Joe Biden’s White House is running out of responses. On 3 February, on two separate occasions, the president’s press team – the White House press secretary, Jen Psaki, and the State Department spokesman, Ned Price – implied that journalists questioning their briefings were taking the side of state enemies.
After NPR’s Ayesha Rascoe asked Psaki for evidence that a blast in Syria during a US operation, which killed six children, was an Islamic State (Isis) leader detonating a suicide vest and not American forces, Psaki bristled.
“There may be people that are sceptical of the events that took place and what happened to the civilians,” Rascoe said.
“Sceptical of the US military’s assessment when they went and took out an Isis terror– the leader of Isis?” Psaki replied. “That they are not providing accurate information, and Isis is providing accurate information?”
When Psaki was then criticised for the comments on Twitter by the Washington Post reporter Felicia Sonmez, the press secretary pointed to the rest of her answer, in which she said the US would be providing more information. Those vague assurances, though, don’t change the fact that she suggested that questioning US narratives on civilian deaths was tantamount to a betrayal of the country.
“It’s the job of reporters to ask for proof to back up government statements,” Sonmez said. “Doing so does not mean one believes propaganda put out by US adversaries.”
The same day, Price used similar language when replying to the Associated Press writer Matt Lee. Price briefed that the US believes Russia is planning to launch a “false flag” attack as a pretext for invading Ukraine. When Lee pointed out that the US has provided no evidence for the claim other than referring to declassified information that reporters were not allowed to see, Price sneered that the long-time State Department reporter was siding with Russia.
“If you doubt the credibility of the US government, of the British government, of other governments and want to, you know, find solace in information that the Russians are putting out, that is for you to do,” Price said.
The contempt with which the Biden administration’s press team treats reporters speaks to something deeper. In the 13 months since Biden took office, his team has treated the Fourth Estate with baffling disrespect. There’s an underlying implication – that the 2016 election of Donald Trump proved the press and the people can’t be trusted with big decisions. It’s been the refrain from establishment Democrats and its pundit allies so it’s no surprise to see it reflected in Biden’s team.
The attacks on the press show that the White House communications team is fumbling its message. Expecting to be given a free and easy ride by the press by virtue of Biden simply not being Trump, the administration is instead discovering that professional journalists ask hard questions. That’s not what they expected and they’re reacting poorly.
Even so, the disloyalty comments were an escalation in terms.

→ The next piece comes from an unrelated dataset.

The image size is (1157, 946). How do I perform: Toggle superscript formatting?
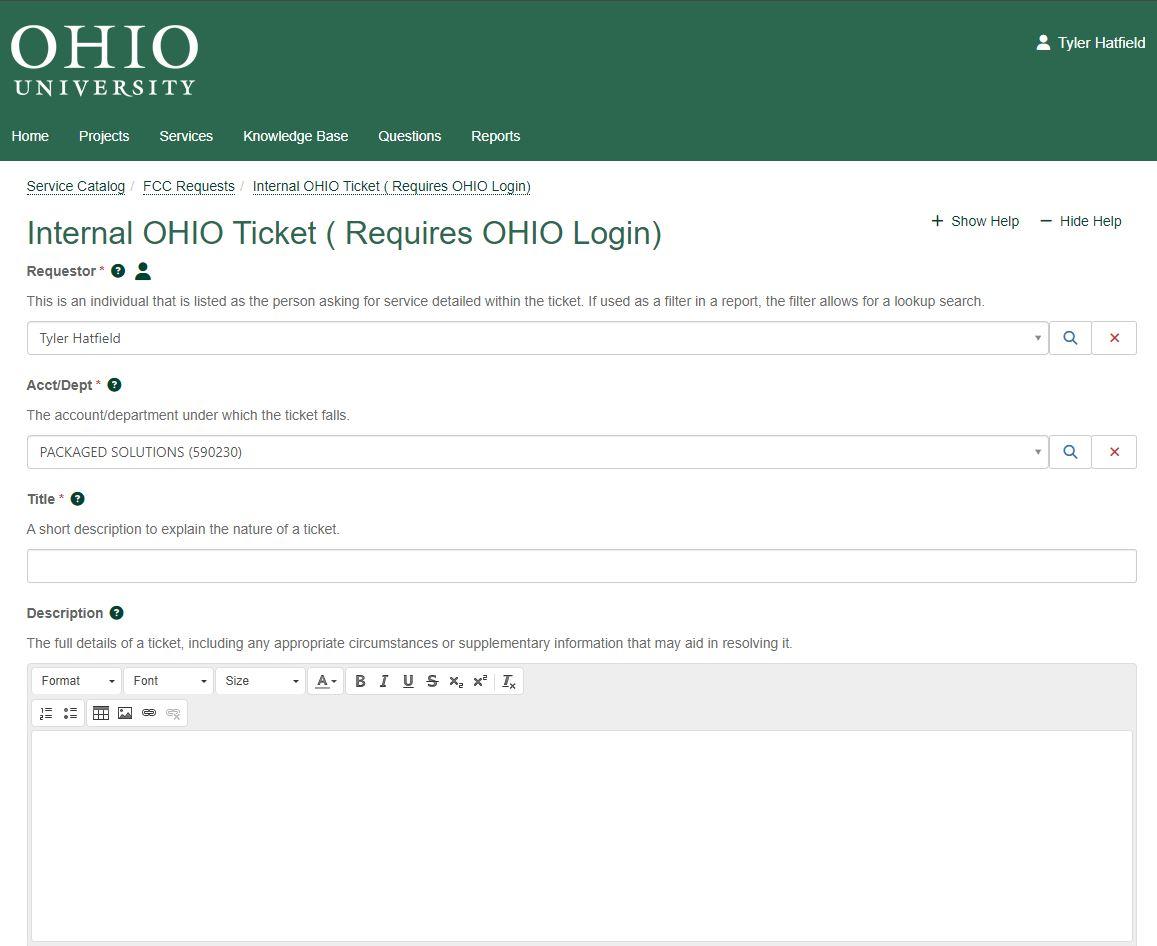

There’s a precedent for this specific type of hostility towards the media. But it’s not, as you might expect, to be found in the Trump administration – rather it’s in the George W Bush White House. After the 9/11 attacks, Bush’s press team consistently used national security as a pretext for silencing dissent and tough questions. Bush’s press secretary Ari Fleischer laid out the rules of communications engagement on 26 September 2001: Americans “need to watch what they say, watch what they do”. It seemed the mantra “you are either with us or against us” applied not just to allies but to the US’s own media.

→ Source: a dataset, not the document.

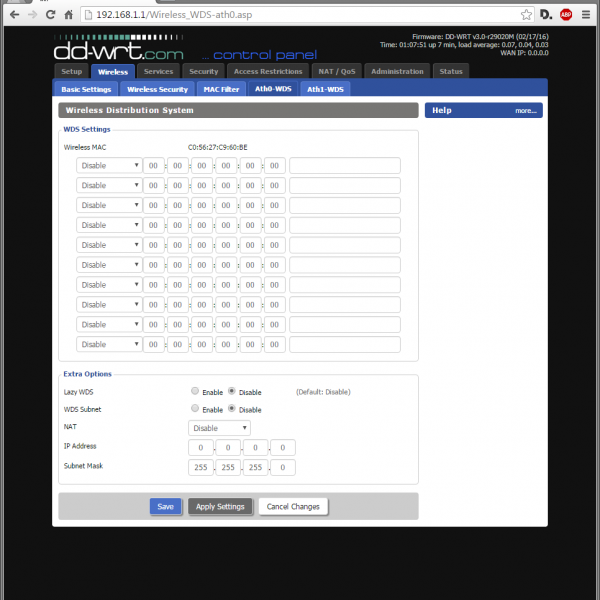Bookmark this page with the star icon
Viewport: 600px width, 600px height.
526,15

That there would be little daylight between these two administrations on these matters is not a surprise. The overlap of Bush-era conservatives and the national security wing of the Democratic Party became more pronounced in the Trump era. Now, as the GOP careens further into a far-right mess of its own creation, the neocons are looking for a new home. They’ve found it in the Democrats.
But there’s more going on in the Biden administration’s communications approach than simply aping the behaviour of the Bush White House. Psaki has become well known for her stinging barbs and sarcastic comments — some of which backfire, like her incredulity that the government would send out home tests, which generated such a fierce backlash that the government is now sending out home tests. Meanwhile, Price’s battles with Lee and his condescension to other State reporters has been a hallmark of his tenure at the department (battling with Lee at State was once Psaki’s job under the Obama administration).

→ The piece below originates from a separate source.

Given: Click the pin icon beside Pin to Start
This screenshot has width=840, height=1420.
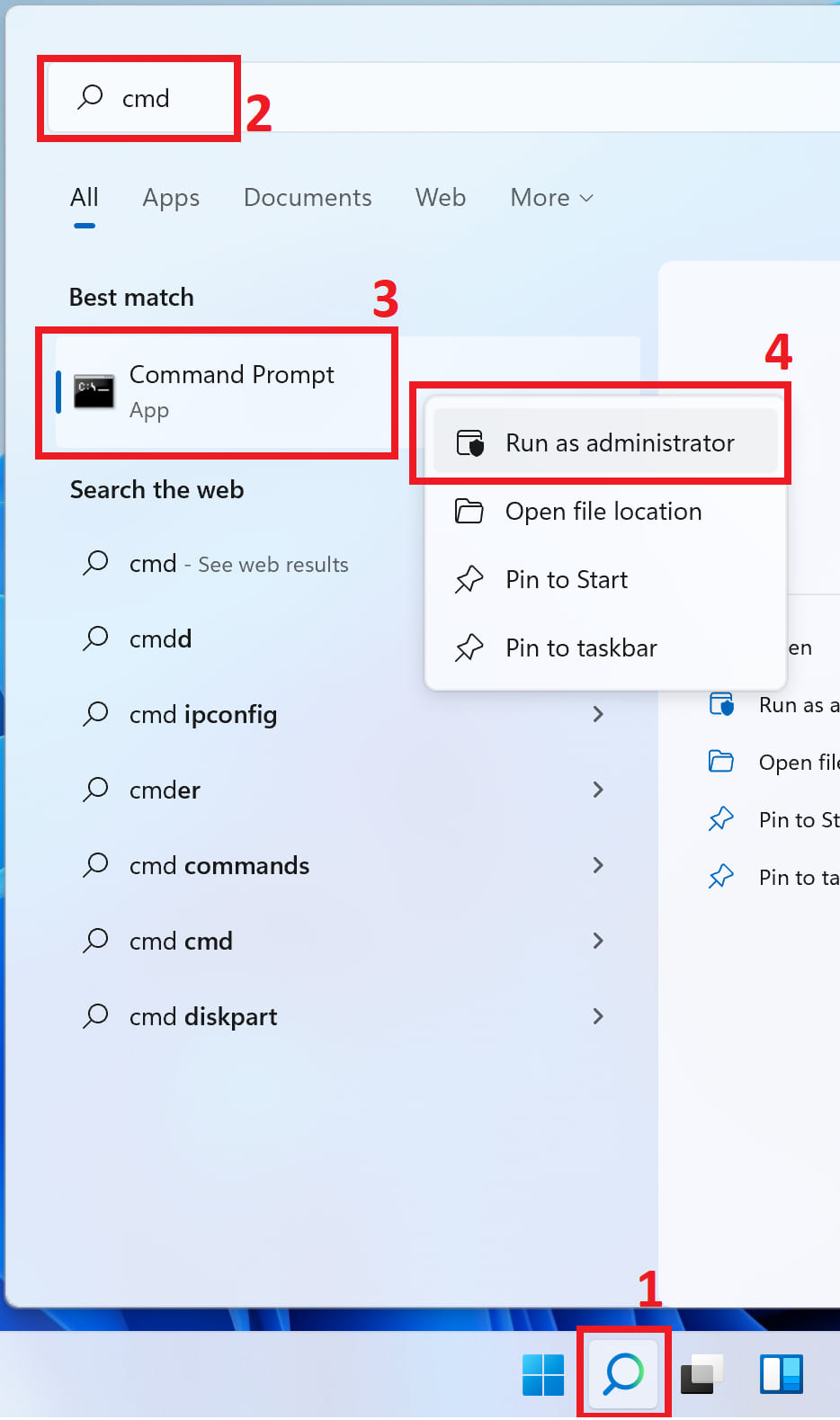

Their snark can be read as pandering to an audience that expects some hostility to the press. Journalists reporting on Hillary Clinton’s record in 2016 have been cited as a reason for her loss by partisan commentators unwilling to accept her failure to beat Trump. That hostility has percolated through the partisan apparatus, from supporters to the party establishment, and has led to an ideological anger to any challenging questions, based on a presumption that they come from insincere insolence rather than people doing their jobs.
The response to this adversarial perception has been to use whatever hostile tactic is available. Whether it be the baseline snark and condescension that Psaki has perfected at the White House or the dismissive attitude deployed by Price at State, the Biden team has chosen its approach with the press. This most recent move to tar reporters as disloyal for asking basic questions about government pronouncements is just the latest escalation in a battle with the media that the administration can’t win.